As creepy as it seemed I often found myself watching her sleep. Watching as she slept sprawled across the bed, limbs splayed out while her chest rose and fell as she lightly snored. I often had to refrain from touching her, wanting to give her space and not wanting to overwhelm her with my…. everything.

“Let me go!” Newman roared yanking on the chains Sylvie had wrapped him in.

Suddenly back in the moment, I shook my head. “Not going to happen.”

“You won’t kill me.” He scoffed but I could smell the fear in his scent.

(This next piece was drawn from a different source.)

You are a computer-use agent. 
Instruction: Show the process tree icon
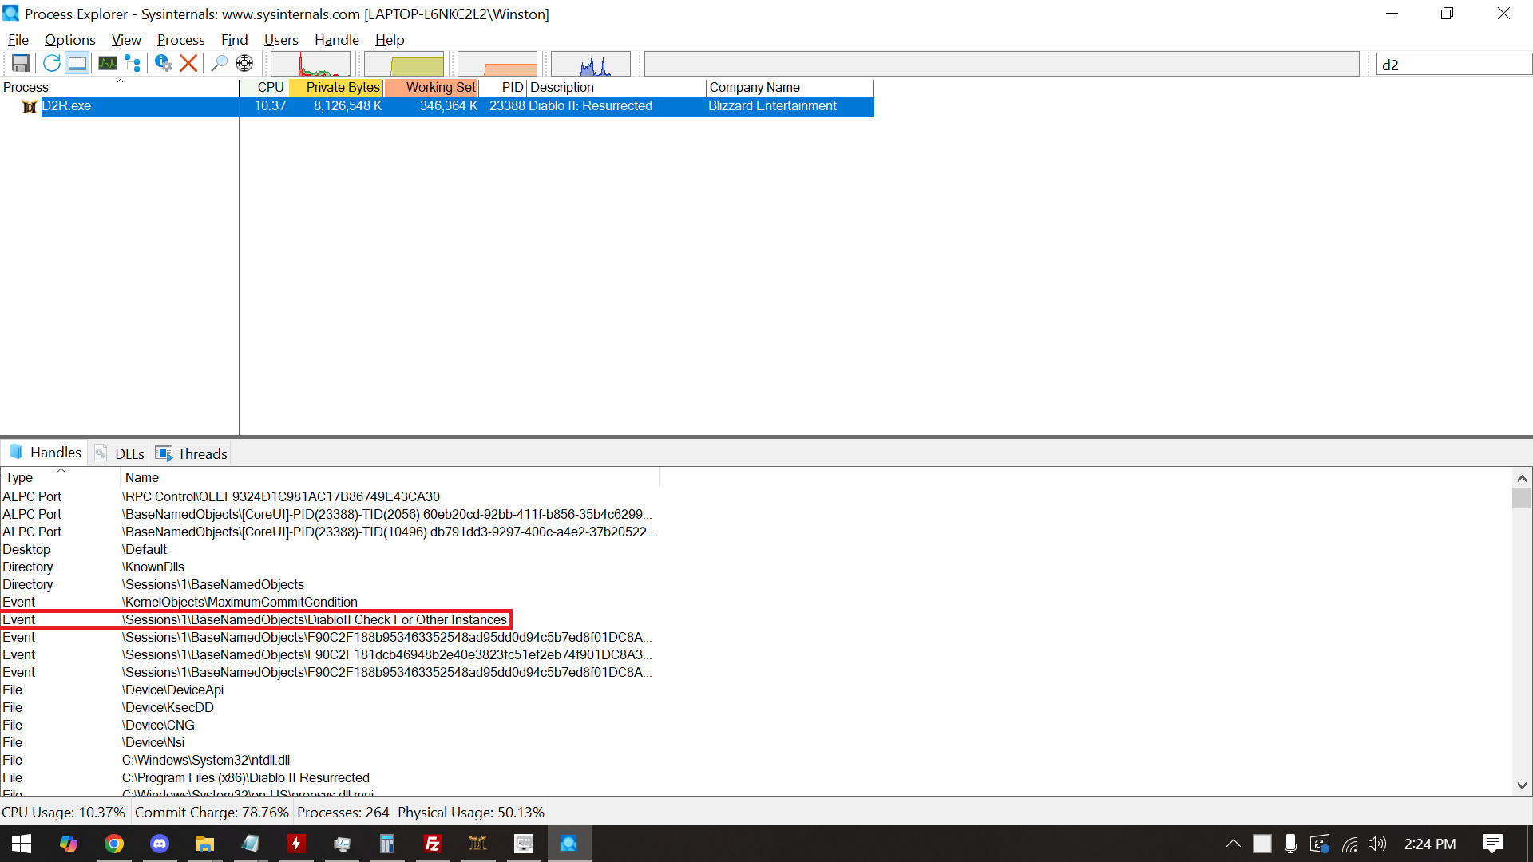tap(133, 63)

Good, he should be scared. First Ethan, his pack member disrespected my mate and myself by trying to lure her away with false promises. Then him and his band of idiots break into my mate’s home and attempt to harm her. Yeah, he should be scared. Normally I wasn’t this violent but when it came to Sylvie I was ruthless. She was the only thing I cherished and anyone attempting to harm her, be that emotionally or physically, was dead in my mind.

I shot him a wicked smile. “Try me, Newman. I’d love to see how far you get with those chains on. Tell me how bad does it burn?”

“Fuck you!” he raged, spit falling from his mouth.

His wolf was so close to the edge it was insane he was still able to speak. I relished in the sight. That was until I remembered Sylvie was in the room. She wasn’t used to this kind of brutality. She grew up in protection and isolation. Was she scared?

Sure, she had coped well with the sudden body count. She had even hid Ethan’s body next to Trent’s headless corps in a flowerbed. I remember how detached she felt as she looked at the tulips masking their corpses. Did I make her that way? Were my trail of sudden violence and very appearance in her life the reason she questioned her morality? Dipping into her confusing mind did little to temper down any growing guilt.

Then the thought hit me. The idea was painful and knee buckling as it ravaged my brain. It was so painful to me that I almost couldn’t hear my wolf’s snarling resistance in my head. Sure, he had been the one who brought me to Sylvie but now it was me who was so purely attached to her. It was gut-wrenching but still in lingered in my mind.